Hyatt Hotels Corporation is warning any guests who visited their 22 hotels in China between August and December last year to check their card records, after evidence emerged of possible unauthorized access to its payment card data.
"Hyatt encourages customers to review their payment card account statements closely and to report any unauthorized charges to their card issuer immediately," said Lillian Zhang, director of corporate communications at Hyatt Group China.
She said Hyatt had completed its investigation of a previous payment card incident, which identified signs of unauthorized access to payment card data at certain Hyatt-managed locations, primarily at restaurants, between Aug 13 and Dec 8.
A small percentage of the at-risk cards were also used at spas, golf shops, on parking, and at a limited number of front desks during this time period, on or shortly after July 30.
The malware detected, said the company, was designed to collect payment card data－cardholder names, card numbers, expiration dates and internal verification codes－from cards used on-site.

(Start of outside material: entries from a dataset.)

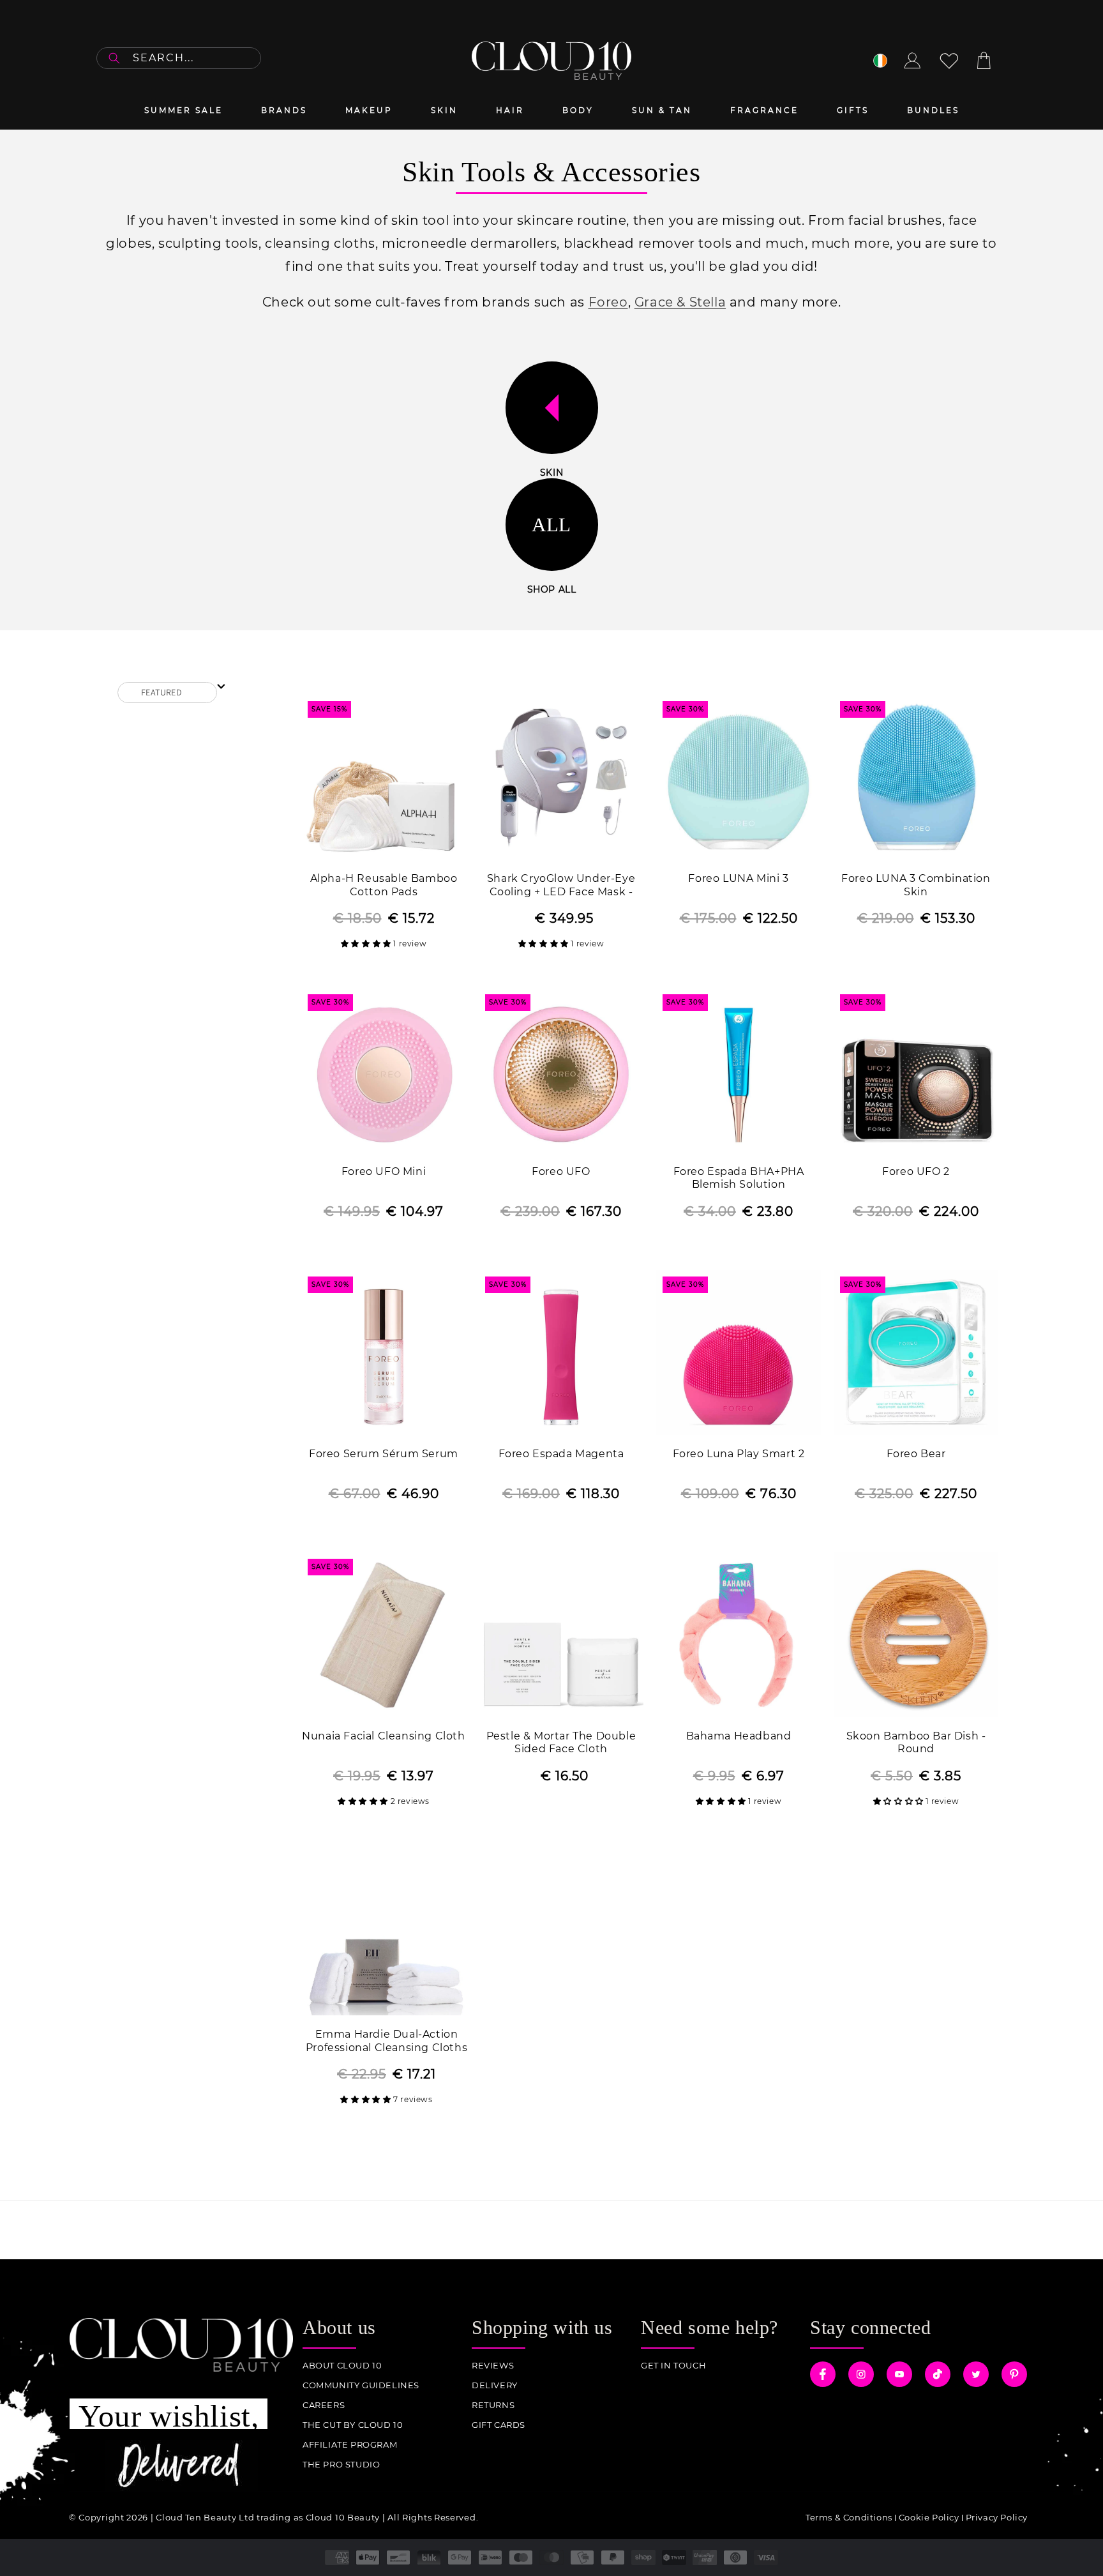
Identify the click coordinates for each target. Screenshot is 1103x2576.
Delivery (495, 2385)
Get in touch (673, 2365)
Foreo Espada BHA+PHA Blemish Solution (738, 1178)
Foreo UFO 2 (916, 1171)
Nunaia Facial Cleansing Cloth (383, 1736)
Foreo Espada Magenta (561, 1454)
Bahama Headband (739, 1736)
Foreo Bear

Data were then being routed through affected payment processing systems, but there is no indication that other customer information was affected, it said.
Charlie Dai, principal analyst at Forrester Research Inc, said: "The incident has triggered worries over the safety of customer information held by other global hotel chains, and the effectiveness of their security networks.
"This is not the first time a company has lost key user information and it will defiantly not be the last," said Dai, pointing out the situation appears to be getting worse, as many of the more traditional service industries still get used to putting critical operational data online.
Tang Wei, a security expert at Internet safety company Beijing Rising Information Technology Co Ltd, said thousands of guests could be at risk of having their information stolen in China from Hyatt's networks, despite no reports yet of any financial losses,
"Today's hackers are good at using big data technology to dig information from the personal data they steal. Often they sell the information to other parties, such as online advertisers, rather than stealing money from victims' bank accounts," said Tang.